Le mois national du génie est l'occasion de présenter toute la richesse des métiers du génie. Raphaël Gariépy, 29 ans, ingénieur en contrôle nous partage son parcours et les réalités de son métier. Gariépy travaille pour GE qui fabrique les moteurs d'avion pour Boeing à Seattle dans l'état de Washington. Son père étant Québécois et sa mère, Américaine, il a la double citoyenneté ce qui lui permet de travailler aux États-Unis.

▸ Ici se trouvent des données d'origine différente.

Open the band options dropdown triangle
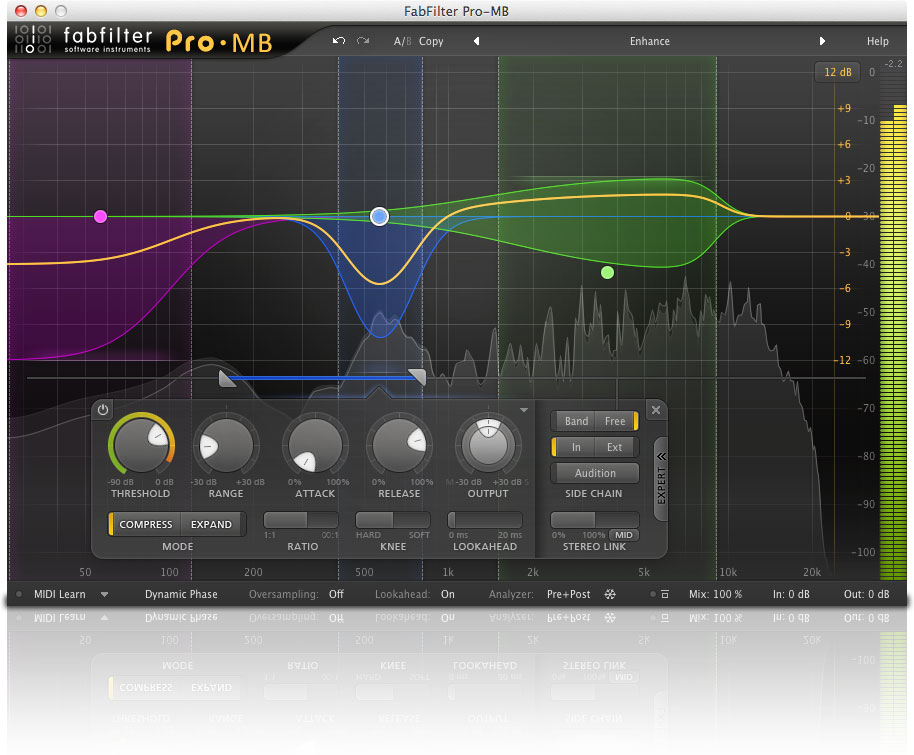914x755 pixels. [x=524, y=410]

Le quotidien d'un ingénieur en contrôle aéronautique

La fonction principale du jeune ingénieur est de s'assurer du bon fonctionnement du moteur GE9X de l'avion Boeing 777X. Au quotidien, Raphaël Gariépy et son équipe font des tests sur l'avion de façon sécuritaire, dont la plupart sont effectués en condition de vol.

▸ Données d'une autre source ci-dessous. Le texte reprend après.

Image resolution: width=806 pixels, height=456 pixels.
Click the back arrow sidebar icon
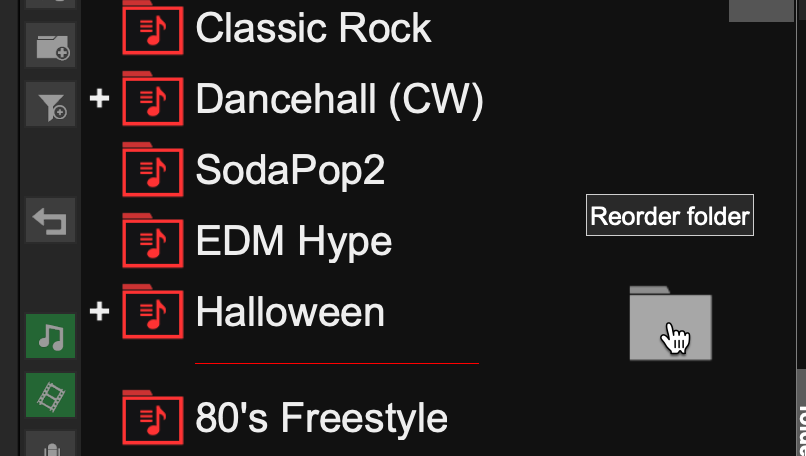(x=50, y=220)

Le matin, l'équipe des ingénieurs et des pilotes se réunit pour discuter des tests du jour. C'est pendant cette réunion que les critères de sécurité et de vitesses sont abordés et que la procédure est expliquée. Ensuite, l'équipe embarque dans l'avion et effectue un vol dans des espaces aériens non utilisés pour le transport.

« Pendant le vol, on passe chaque étape de test une étape à la fois. Les tests peuvent être spécifiques au maniement de l'avion, comment il tourne, ou concerner plus précisément le moteur pour évaluer sa performance à haute température, par exemple, » explique-t-il.

Une journée type, c'est une réunion le matin, un vol, et une réunion après où l'équipe discute des tests réalisés et des objectifs accomplis ou pas. Puisque les mesures de sécurité sont rigoureuses, Gariépy s'est toujours senti en sécurité dans le cadre de son travail.

Une expérience qui paye

Avant de travailler pour GE, Raphaël Gariépy était ingénieur de contrôle pour Pratt & Whitney à Moses Lake, dans l'état de Washington. Il y travaillait sur l'avion Mitsubishi Regional Jet, qui s'appelle maintenant le SpaceJet en raison de sa grandeur.

C'est grâce à des contacts qu'il avait dans son emploi à Moses Lake que Gariépy a obtenu le poste à GE. « Vu que ce sont deux rôles très similaires, il y a beaucoup d'acquis que je pouvais utiliser, mais il y a des connaissances techniques reliées à chacune des compagnies que j'ai dû réapprendre, » explique-t-il.

Des études qui mènent à une spécialisation en génie aéronautique

Gariépy a su qu'il voulait se spécialiser dans le domaine du génie aéronautique pendant son baccalauréat en génie mécanique à la Polytechnique Montréal. « Je n'y ai pas beaucoup étudié l'aéronautique, mais j'ai fait une spécialisation en système spatiaux et des projets sur l'aéronautique, ce qui m'a fait comprendre que je voulais travailler dans cette industrie, » dit-il.

Il a ensuite complété une maîtrise en génie aérospatial et aéronautique à l'Université de Sherbrooke. « C'est là que j'ai vraiment appris la science du fonctionnement d'un avion, d'un moteur d'avion, et d'une turbine, et ça m'a bien préparé à pouvoir appliquer ces connaissances, » dit-il.

Des conseils pour la prochaine génération

Pour les jeunes ingénieurs qui voudraient suivre les traces de Raphaël Gariépy, il recommande de penser à l'horaire de travail, parce que le projet prend souvent le dessus sur la vie personnelle de l'employé. « Il faut être prêt à faire des tests à n'importe quel moment. Aussi, il faut vraiment bien se préparer pour chacun des tests et garder son calme quand il y a des imprévus qui arrivent, » dit-il.

Un avenir prometteur

Dans le futur, Raphaël Gariépy se voit continuer dans la même lignée, c’est-à-dire travailler sur les moteurs d’avion. « C’est la spécialité que j’ai, et vu que je vois toutes les facettes des moteurs d’avion en test, je me sens prêt à affronter n’importe quel rôle dans le domaine, » explique-t-il. On peut dire que Gariépy a réussi à tirer son épingle du jeu dans l’industrie de l’aéronautique.